The feeling reminded him of an afternoon, late the previous summer, when he had been drinking with Tom Severin and some of their cohorts in a public house. They had watched some bees that had flown in through a window and settled on an abandoned pewter quartern with a few drops of rum left in it. The bees had guzzled the rum and had become noticeably inebriated, trying to fly away in dizzy, aimless loops, while one bee had simply reclined with its heels up at the bottom of the mug. Rhys and the others had found it uproarious, especially since they had been drinking steadily and were full up to the knocker themselves.

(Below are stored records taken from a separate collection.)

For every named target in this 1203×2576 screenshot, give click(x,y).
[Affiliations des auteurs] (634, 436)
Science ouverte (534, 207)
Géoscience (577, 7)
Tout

Now Rhys had far more sympathy for the bees, knowing exactly how they had felt. This was what love did to a man, turned him into nothing more than a half-crocked bee, flying upside down and in circles.
“If you intend to marry by special license,” Mrs. Fernsby said, “there might be a problem.”
He gave her a questioning glance.
“As far as I know,” Mrs. Fernsby continued, “the Archbishop only grants special licenses to peers or peeresses in their own right, members of Parliament, privy councilors, and judges. I’m not certain whether Lady Helen has the right or not, since hers is only a courtesy title. I’ll try and find out.”
“Tell the Archbishop to make an exception if necessary. Remind him that he owes me a favor.”
“What favor?”
“He’ll know,” Rhys said. Filled with vigor, he paced around his desk. “We’ll take my private train carriage to Caernarvon. Arrange for a suite at the Royal Hotel for at least a week.”
“Will you want Quincy to travel with you?”
“Aye, and find a lady’s maid to come with us.”
Now Fernsby was beginning to look perturbed. “Mr. Winterborne, one can’t simply ‘find’ a lady’s maid. There’s a process—putting notices in the paper—conducting interviews—reading recommendations—”
“Fernsby, of the hundreds of women I employ, can you not find one who can arrange a lady’s hair and button the back of a dress?”
“I believe there’s slightly more to the job than that, sir,” she said dryly. “But I will find someone.”